── Recorded information ──
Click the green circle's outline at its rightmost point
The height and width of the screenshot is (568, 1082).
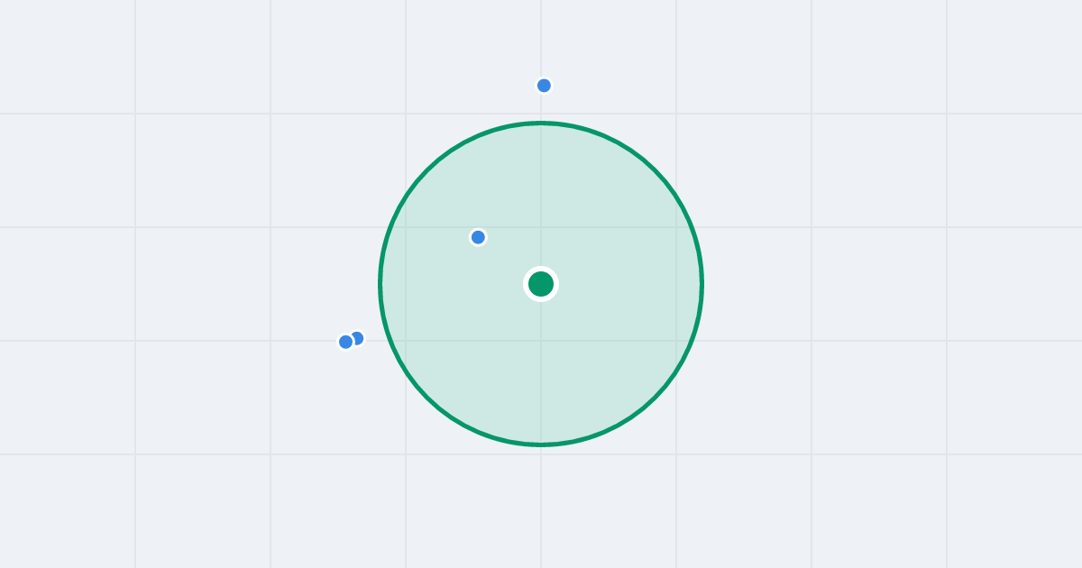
───
── Recorded information ──
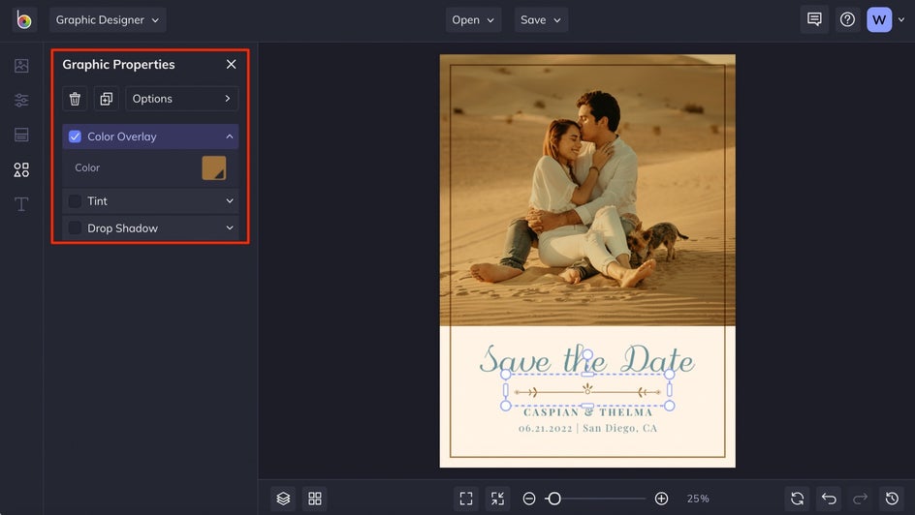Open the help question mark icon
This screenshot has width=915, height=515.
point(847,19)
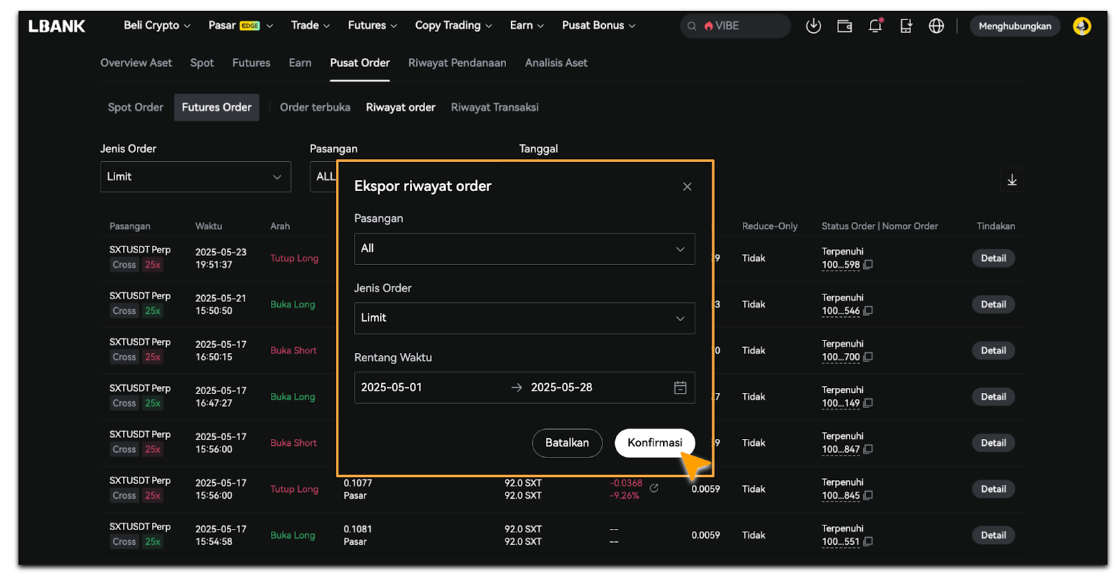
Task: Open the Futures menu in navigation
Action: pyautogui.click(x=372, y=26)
───
── Recorded information ──
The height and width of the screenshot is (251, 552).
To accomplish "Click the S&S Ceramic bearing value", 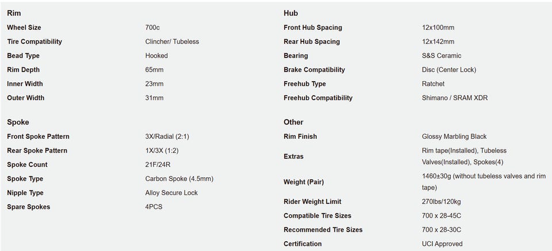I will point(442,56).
───
#### Aim of the exercise:
Go to the line in the material above that contains "Click the green" and copy exactly from there through the line that contains "The height and width of the screenshot is (568, 1082).", stopping after it.

#### Output for this task:
Click the green circle's outline at its rightmost point
The height and width of the screenshot is (568, 1082).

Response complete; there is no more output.